That's like, that's incredibly unethical journalism
because like if a story is that huge.
Actually, Robert, no, no, no.
I just got an update from a source
that 9-11-2 just happened.
Oh, wow.
I have a very blurry picture.
I'm going to post it up on Twitter right now.
I can't verify, but this is, if true,
this is groundbreaking. Literally, this is groundbreaking,
literally in case of the ground. Yeah. And I know listeners, you're like,
there's no way 9-11-2 happened several days ago by the time you listened to this episode,
and I haven't heard about it. I want to remind you about the film Mad Max Fury Road. When that
came out, none of us were expecting another mad max movie and we got a great
one and i think 9-11-2 could be the fury road of terrorism attacks real promise real promise
they also could be censoring the story they may not want you to know in case you haven't heard
the news doesn't want you to know that 9-11-2 already happened because it's going to destroy
the market for 9-11-1 memorabilia. You know, that's... Everybody needs to read
Manufacturing Consent by Chomsky.
He lays it all out!
As you were saying.
So, obviously, if a story
is as big as this, and the sinking of
the Eisenhower would be like the most
significant military reversal
in the 21st century, maybe?
You know, I guess you could argue
like the US leaving Afghanistan, maybe, but honest, from a technological standpoint, at least,
the Houthis managing to drop an aircraft carrier would be massive. And if a story is that big,
you have a responsibility not to report on it until you have any reason at all to believe that
it's true. So when somebody says the implications are too huge not to report on, what they mean
is I wanted the clout and traffic from getting this out first, and I don't really care if
it's true.
Now, it happens to be quite easy to prove that the USS Eisenhower is still among the
living because the captain of that boat is a poster.
His name is-
Oh, God.
Oh, this man posts like you wouldn't believe garrison i've never seen
a commanding officer in the u.s military who posts like this man do you think reicher would be a
poster i don't know reicher would be he would do a lot of dming he would be sliding into dms an
awful lot like yes yes absolutely he would constantly be trying to fuck but i think the
only reason he would actually post is when like something broke and he couldn't figure out how
to fix it he would he would be like adding geordie constantly like yes i can't get my computer
working that makes sense so the captain of the enterprise is christopher f hill and again he's
a poster for reasons that i have not bothered to look into
and don't care to learn.
He goes by Chowda on Twitter,
like with a D-A-H.
I don't know why.
And within minutes of the Forbes post about,
or of Forbes' post,
he himself posted videos of the bakery
on board the Eisenhower,
which showed no signs of being underwater.
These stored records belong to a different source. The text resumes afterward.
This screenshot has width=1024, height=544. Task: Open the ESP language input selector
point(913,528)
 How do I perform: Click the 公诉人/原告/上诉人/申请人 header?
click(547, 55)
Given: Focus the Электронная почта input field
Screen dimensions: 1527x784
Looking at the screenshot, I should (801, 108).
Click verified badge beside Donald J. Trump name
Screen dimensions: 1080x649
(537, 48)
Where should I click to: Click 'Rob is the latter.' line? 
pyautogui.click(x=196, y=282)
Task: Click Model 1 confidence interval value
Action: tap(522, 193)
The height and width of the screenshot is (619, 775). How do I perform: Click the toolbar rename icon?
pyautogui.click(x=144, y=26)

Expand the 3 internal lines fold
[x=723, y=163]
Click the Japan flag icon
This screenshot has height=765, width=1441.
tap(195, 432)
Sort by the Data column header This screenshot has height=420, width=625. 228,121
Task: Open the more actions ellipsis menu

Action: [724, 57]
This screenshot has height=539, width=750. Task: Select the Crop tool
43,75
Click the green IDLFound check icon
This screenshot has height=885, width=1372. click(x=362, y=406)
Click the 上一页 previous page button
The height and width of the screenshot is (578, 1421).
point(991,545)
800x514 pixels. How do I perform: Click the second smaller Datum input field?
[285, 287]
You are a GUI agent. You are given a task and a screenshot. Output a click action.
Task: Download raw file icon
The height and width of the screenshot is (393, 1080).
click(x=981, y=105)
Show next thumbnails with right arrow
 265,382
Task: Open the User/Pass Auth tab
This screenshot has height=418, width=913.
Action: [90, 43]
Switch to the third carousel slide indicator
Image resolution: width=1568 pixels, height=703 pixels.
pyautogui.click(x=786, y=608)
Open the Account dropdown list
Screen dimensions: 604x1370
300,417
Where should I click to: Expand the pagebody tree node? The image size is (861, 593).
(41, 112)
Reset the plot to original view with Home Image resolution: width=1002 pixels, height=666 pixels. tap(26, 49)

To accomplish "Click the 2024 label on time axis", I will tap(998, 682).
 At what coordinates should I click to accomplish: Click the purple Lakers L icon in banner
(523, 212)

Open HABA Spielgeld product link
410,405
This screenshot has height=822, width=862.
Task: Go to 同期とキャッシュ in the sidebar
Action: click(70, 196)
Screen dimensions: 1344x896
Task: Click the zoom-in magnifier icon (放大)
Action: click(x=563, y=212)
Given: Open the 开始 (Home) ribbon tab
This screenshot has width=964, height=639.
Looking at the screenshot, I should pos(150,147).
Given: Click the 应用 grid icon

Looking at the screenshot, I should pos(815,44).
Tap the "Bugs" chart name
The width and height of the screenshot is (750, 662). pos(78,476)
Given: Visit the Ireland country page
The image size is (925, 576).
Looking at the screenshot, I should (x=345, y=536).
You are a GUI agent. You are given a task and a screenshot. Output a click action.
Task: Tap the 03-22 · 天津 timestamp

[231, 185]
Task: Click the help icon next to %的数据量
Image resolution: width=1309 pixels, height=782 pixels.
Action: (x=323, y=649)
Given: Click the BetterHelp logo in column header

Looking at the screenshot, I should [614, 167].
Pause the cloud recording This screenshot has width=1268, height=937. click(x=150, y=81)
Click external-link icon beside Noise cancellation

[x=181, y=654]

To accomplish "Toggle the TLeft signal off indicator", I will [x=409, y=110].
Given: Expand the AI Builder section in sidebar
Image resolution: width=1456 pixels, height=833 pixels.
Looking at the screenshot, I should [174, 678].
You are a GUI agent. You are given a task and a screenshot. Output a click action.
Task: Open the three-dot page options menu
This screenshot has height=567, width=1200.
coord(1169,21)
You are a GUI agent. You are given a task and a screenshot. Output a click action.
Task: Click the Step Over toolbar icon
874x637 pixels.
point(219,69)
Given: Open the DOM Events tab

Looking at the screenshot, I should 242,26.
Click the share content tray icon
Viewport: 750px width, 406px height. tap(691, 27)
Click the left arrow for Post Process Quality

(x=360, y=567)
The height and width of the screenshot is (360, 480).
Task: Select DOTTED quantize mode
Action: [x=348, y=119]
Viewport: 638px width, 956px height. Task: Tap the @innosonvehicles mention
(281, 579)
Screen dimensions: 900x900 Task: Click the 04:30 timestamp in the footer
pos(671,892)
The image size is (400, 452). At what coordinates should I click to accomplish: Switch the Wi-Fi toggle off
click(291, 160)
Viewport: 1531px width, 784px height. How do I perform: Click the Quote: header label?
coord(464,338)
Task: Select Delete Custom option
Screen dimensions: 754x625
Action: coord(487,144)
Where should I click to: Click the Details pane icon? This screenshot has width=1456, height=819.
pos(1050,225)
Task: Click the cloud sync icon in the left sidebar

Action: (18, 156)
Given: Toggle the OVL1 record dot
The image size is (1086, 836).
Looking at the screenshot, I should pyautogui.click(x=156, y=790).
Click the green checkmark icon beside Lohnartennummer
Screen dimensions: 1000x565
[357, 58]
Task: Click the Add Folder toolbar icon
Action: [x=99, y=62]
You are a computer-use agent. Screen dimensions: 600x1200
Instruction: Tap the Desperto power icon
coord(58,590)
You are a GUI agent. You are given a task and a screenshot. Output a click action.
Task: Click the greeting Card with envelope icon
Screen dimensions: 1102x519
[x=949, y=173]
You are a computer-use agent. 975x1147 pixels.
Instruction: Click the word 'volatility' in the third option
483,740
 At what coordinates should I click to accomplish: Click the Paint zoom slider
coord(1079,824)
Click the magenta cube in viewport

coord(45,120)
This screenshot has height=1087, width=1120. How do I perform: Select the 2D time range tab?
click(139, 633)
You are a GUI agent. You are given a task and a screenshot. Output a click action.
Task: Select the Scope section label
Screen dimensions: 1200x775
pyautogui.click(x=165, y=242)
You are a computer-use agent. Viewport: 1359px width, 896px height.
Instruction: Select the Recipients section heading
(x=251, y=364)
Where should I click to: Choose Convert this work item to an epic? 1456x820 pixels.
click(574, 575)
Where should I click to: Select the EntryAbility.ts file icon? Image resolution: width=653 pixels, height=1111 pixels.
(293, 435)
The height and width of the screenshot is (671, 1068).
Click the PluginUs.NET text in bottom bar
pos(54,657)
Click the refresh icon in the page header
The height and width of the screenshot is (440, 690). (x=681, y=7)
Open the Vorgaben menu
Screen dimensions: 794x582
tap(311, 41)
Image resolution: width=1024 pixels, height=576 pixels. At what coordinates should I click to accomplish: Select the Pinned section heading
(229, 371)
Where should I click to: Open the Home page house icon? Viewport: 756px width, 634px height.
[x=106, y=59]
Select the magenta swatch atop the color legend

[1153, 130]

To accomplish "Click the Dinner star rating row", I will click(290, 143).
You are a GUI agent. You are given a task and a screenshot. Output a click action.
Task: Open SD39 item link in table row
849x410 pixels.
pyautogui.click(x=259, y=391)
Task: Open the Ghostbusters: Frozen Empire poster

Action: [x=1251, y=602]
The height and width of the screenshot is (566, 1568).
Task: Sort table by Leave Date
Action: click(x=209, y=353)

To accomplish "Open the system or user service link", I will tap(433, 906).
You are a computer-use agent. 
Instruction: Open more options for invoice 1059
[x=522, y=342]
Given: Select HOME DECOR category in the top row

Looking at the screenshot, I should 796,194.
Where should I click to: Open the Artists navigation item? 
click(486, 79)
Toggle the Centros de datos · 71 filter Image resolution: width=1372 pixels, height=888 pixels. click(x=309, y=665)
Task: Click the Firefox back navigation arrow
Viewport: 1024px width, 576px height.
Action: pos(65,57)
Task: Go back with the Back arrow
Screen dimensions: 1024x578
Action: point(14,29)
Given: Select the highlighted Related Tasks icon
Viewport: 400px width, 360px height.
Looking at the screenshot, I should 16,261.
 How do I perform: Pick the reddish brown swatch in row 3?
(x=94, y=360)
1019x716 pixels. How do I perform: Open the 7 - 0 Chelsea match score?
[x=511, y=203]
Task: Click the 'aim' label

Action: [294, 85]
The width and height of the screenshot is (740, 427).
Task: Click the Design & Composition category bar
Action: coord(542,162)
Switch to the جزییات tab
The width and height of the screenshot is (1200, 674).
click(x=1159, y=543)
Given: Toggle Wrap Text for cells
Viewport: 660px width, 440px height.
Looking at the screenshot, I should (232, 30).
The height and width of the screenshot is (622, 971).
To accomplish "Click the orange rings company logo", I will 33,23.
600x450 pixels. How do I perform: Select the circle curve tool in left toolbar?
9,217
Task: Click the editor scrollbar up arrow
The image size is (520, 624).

I think that was kind of his subtle way of being like, we are still making like cinnamon
rolls.
Like everything is fine on board this ship.
In short order, internet sleuths discovered that the video clip posted by Forbes that
claimed to show the Eisenhower in flames was, Garrison, do you want to guess what this was
a screenshot from?
Is this a video game?
It is a video game. It is a video game.
It's the video game Arma 3.
It's from Arma 3.
Every, every time, every time, whenever this happens in the war in Ukraine to constantly,
they'll be like, we've shot down, you know, a bunch of these MiG-21s or, you know,
shot down this this massive Russian jet that's never been shot down before.
Every time it's Arma 3. Like every single time.
Unbelievable. Yeah, like 80% of the time, fake videos of military vehicles being destroyed.
It's just clips from Arma 3. Now, a brief glance into the backstory of Ashton Forbes would have
made it clear that his claims were nonsense, as this write up by George Allison in the UK
Defense Journal notes. Ashton Forbes, despite his self-identified role as a citizen journalist,
has, I'm told, a history of posting sensational and often unverified claims,
particularly about Malaysia Airlines Flight 370.
Oh my god!
MH370 was a commercial flight that disappeared in 2014,
while en route from Kuala Lumpur to Beijing, leading to numerous conspiracy theories.
Now, we don't actually know why mh370 went down
i think probably the leading theory was that the pilot committed suicide but even that i don't
think that there's like strong i don't think it's it's very unclear could have just been a fuck up
something like it's we really don't know which is why there's so much conspiracy it could have
gone in a wormhole so it could have gone into the wormhole right now forbes's belief according to
i found a post by swift on security who's a popular security expert who states that forbes
believes that mh370 had secret free energy tech on it that was raptured into a wormhole by reptilians
are you no yeah you actually got it right i was doing a bit i was doing you got it right garrison oh my god um swift provides an example
of another one of the citizen journalists big scoops free energy announcement free energy
otherwise known as over unity is 100 real the devices exist already i have been told exactly
how an operational device works i signed an DA, so won't be able to disclose specifics.
100% real.
That's great.
I love that the people who figure out free energy would let you post about it as long
as you don't explain how it works.
I like that you signed an NDA so you can't talk about it, except for this post in which
you do talk about it.
In which you absolutely talk about it.
Classic move.
Now, once Forbes' post started
to gain traction, the entire ecosystem
of info grifters who cropped up like mushrooms
to profit off the massacre in Gaza
swung into gear. Thanks to Elon's
new ownership of Twitter, being able to draw
viral crowds to your content by
latching onto the most discussed topics of the day
is very profitable, as we discussed.
And into this mix, you do have some state-funded actors.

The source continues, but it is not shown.